Kevin Pendley: Using Discipline To Keep A Long-Term Focus
You would figure that as a financial journalist, Kevin Pendley, 36, would micromanage his money.
That's far from the truth.
He doesn't have a personal budget. "It's not worth the time or effort," he said.
He doesn't dabble in the stock market -- a fact he regrets. "I made a mistake by not participating in the stock market boom," he said.
And he has two relatively expensive hobbies - betting on horse races and travelling the world. "I would rather spend my spare time walking on top of the Great Wall of China" than playing with finances, he said.
Yet, even as he admits he's a poor financial planner, he and his 35-year old wife, Madonna, have amassed a retirement portfolio worth a little more than $300,000.
How did they do it?
As much as Pendley professes that he hates dealing with personal finances, the couple's behavior suggests that they're pretty disciplined when dealing with money.
"My wife's a CPA. My wife has never bounced a check," said Pendley.
The horse-race betting could be at the root of Kevin's discipline. "If you aren't disciplined, you will hit some painful stretches," he admits.
Other than that, he learned money management habits by "trial and error."
The pair doesn't have any debt. "We did amass some credit-card debt in the early 1990s. We made a conscious decision not to carry debt. We tried to pay off our car (loans) early," he said.
When it comes to travel, the two start saving three to six months ahead of time.
They contribute the maximum to their 401(k) plans and get a full employer matching contribution.
Further, they allocate their money appropriately. Keeping a long-term outlook, they invest aggressively in growth stock funds.
This jibes with advice given by Minneapolis-based financial planner Donald Boegel. For folks in their 30s, "common stocks should represent 100% of retirement savings," he said.
Thirtysomething: Colby Green Looking Out For His Son's Future
Like the Pendleys, the Greens also admit hating budgets. Here's how they deal with their situation.
Six months ago, Colby Green, joined the fatherhood fraternity when his son Harrison was born.
The birth shook up the Green house in all the typically happy ways. "Harrison is our leisure activity," Green proudly said.
Green, who turns 30 this year, and his wife Sonia, 31, made giving their son a good education a top priority.
"We will both be very involved in his education," Green says, even if that means sending Harrison to one of the top private schools in town.
Indeed, Harrison's birth added new financial burdens on top of some pretty hefty debts.
"We're both reasonably bad at budgeting … and having money left over for savings," he admits
The Greens are still paying off $100,000 in law-school student loans. Also, they have a $135,000 mortgage on their two-bedroom high-rise condo, as well as an $18,000 home equity loan. Retirement savings suffered because until recently, they've used extra cash to pay off the student loans, rather than opening IRAs.
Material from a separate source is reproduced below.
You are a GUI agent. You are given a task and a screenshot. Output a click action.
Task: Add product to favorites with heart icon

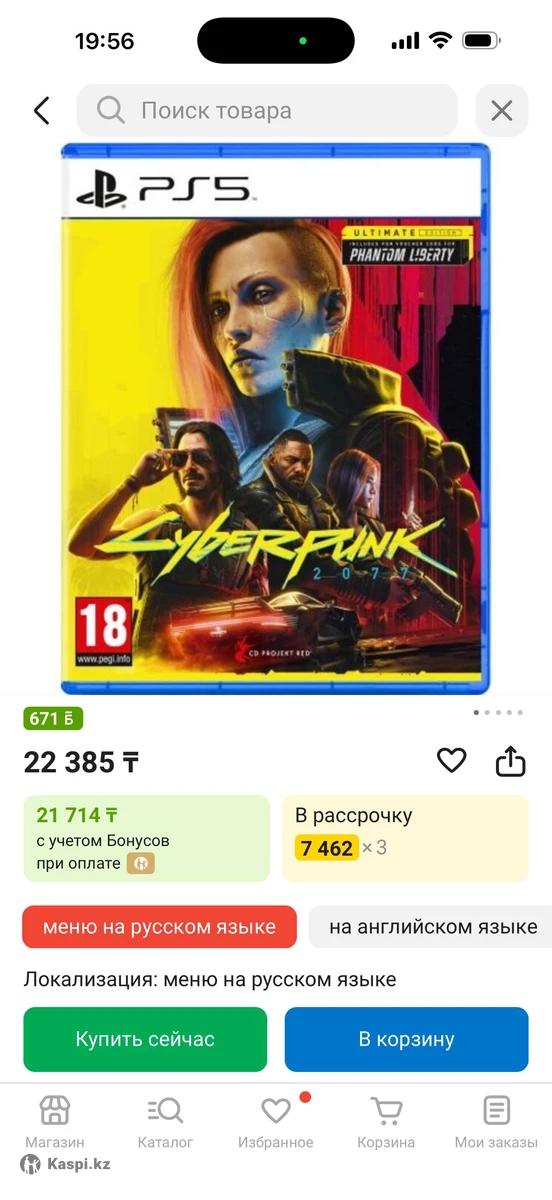point(452,761)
Green expects to pay off the student loans in six or seven years, just about the time he'll need to pay for Harrison's private school. But, it may not be a big stretch. "We've been looking at private-school tuition from $7,000 to $12,000 a year. That's what we pay in student loans. … It doesn't strike me as a big change," Green said.
Additionally, Green wants to fully pay for his son's undergraduate degree.
While the financial burdens seem huge, the couple finds ways to scrimp and save.
Green uses the automatic payroll deduction plan at work to contribute $6,000 a year to his retirement fund, because "it makes it easy to save," he said.
Between the two of them, Sonia and Colby have managed to build a $50,000 retirement savings portfolio.
Two days a week, Green goes home from his law practice early. He does this for two reasons: the first to spend some quality time with his new son and the second, to allow his wife, Sonia, 31, to go to work as a law professor. The extra income helps as does the amount Sonia contributes to her 403(b) retirement through her employer.
And Harrison's grandparents are likely to help with saving for college, Green said. "They have talked about a fund, to give them something to do with their excess money," he adds.